Fèms magnifiques et dangereuses n’est pas de ces ouvrages qui se comparent aisément avec d’autres. Et c’est tant mieux.

Littératures de l'imaginaire

Fèms magnifiques et dangereuses n’est pas de ces ouvrages qui se comparent aisément avec d’autres. Et c’est tant mieux.

Ce projet singulier m’a un peu rappelé Je suis la reine (Mirobole, 2013), d’Anna Starobinets, et La nuit soupire quand elle s’arrête (Les Six Brumes, 2020), de Frédérick Durand. Mais seulement par fines touches. Nous avons affaire à un livre carrefour qui façonne ses propres contours. Les visées de l’autrice et artiste multidisciplinaire Kai Cheng Thom sont nettement énoncées dans le prologue: «Où sont toutes les histoires à propos de petites filles trans à la peau basanée, voleuses, qui brandissent des petits couteaux à manche d’os?» D’emblée, l’écrivaine propose «un récit autobiographique transgenre, mais pas comme la plupart des 11 378 autofictions transgenres qui existent déjà, qui sont juste des régurgitations de la même vieille histoire qui nous rend insipides et mortes et sécuritaires à lire. Je voulais quelque chose qui déchire, quelque chose d’intense, avec du sexe torride et de la violence de gangs et peut-être des zombies et plein de magie».

Féroces et fabuleuses (comme des étoiles bleues)

La narratrice de Fèms magnifiques et dangereuses, dont le nom demeure inconnu, fugue de la résidence familiale, sise dans la ville de La Morose. Elle quitte le jour – fortement symbolique– où toutes les sirènes se suicident au large. La destination de la grande évasion de la protagoniste? La Ville de Cendre et de Lumières, où elle pourra être elle-même et vivre entourée de fèms magnifiques. La fugitive aborde cette cité miroitante et périlleuse avec des essaims de guêpes au creux du ventre (si l’idée d’abriter des insectes vous intrigue, il est impératif de lire Je suis la reine). La jeune femme emporte aussi dans ses bagages un·e ami·e fantôme qui, jusqu’ici, a été le·la seul·e capable de lui procurer des orgasmes.

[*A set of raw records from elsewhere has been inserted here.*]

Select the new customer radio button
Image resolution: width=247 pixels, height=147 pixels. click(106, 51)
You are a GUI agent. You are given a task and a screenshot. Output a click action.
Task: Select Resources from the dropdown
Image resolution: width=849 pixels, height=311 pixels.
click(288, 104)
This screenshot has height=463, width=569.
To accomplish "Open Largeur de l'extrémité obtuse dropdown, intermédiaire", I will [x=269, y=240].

Dans La Ville de Cendre et de Lumières, la narratrice rencontre de nombreuses complices, dont Kimaya, chez qui elle habite, Rapunzelle, ancienne accro à une drogue qui fait changer de forme, et Valaria, avec qui elle partage un intérêt marqué pour les combats. Elles sont des fèms trans, «dangereuses, chaudes comme des étoiles bleues». Hélas, l’une des membres de la bande, Soraya, est retrouvée assassinée dans une benne à ordures derrière un hôtel. La milice de la bien nommée Rue des Miracles se révolte, les «Tailladeuses au Rouge à Lèvres» ripostent: «Trop de fèms sont mortes dans la Ville sans que personne ne leur rende justice.»

En parallèle, la violence de la narratrice et ses craintes sont dépeintes avec acuité dans ce récit sensible à l’écriture accomplie. L’autrice sait énoncer les vérités simples de manière touchante: «Certaines personnes ne peuvent s’empêcher de s’accrocher à ce qui est déjà perdu»; «C’est ici que je suis aujourd’hui: de l’autre côté du désespoir».

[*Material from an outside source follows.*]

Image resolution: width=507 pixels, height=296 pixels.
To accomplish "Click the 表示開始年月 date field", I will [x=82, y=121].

La poésie de Thom saille et culmine dans la rage difficilement contenue de l’héroïne, qui porte en elle une ruche (les références aux abeilles sont d’ailleurs trop appuyées dans le roman). Des insectes qui ne demandent qu’à strier le ciel de leur impatience, à l’égal de la violence de la jeune femme. Mais cette force guerrière est un peu sorcière, rejoignant La nuit soupire quand elle s’arrête et ses élixirs occultes. La fugueuse aura-t-elle besoin d’une formule magique pour se libérer de ses emportements et de sa hantise?

Fragiles et frondeuses (rejoindre la ribambelle scintillante)

Habilement traduit par Kama La Mackerel, Fèms magnifiques et dangereuses est l’un de ces «livres-manifestes» – par l’exemple – en faveur de la liberté de création qui donne envie d’écrire et d’écrire, sans contraintes ni embâcles. Ce récit hors norme déniche la beauté parmi les éclats de miroir brisés, dans les zébrures du monde, entre ses interstices féeriques, sauvages ou sublimes. Il est dommage que la fin, plutôt expédiée et prévisible, ait en partie rompu le charme. La conclusion est certes cohérente et aurait pu demeurer inchangée, mais le rythme s’accélère au cours des derniers chapitres, davantage synoptiques, et nous n’avons pas le temps de partager avec l’héroïne les tenants et aboutissants de sa décision.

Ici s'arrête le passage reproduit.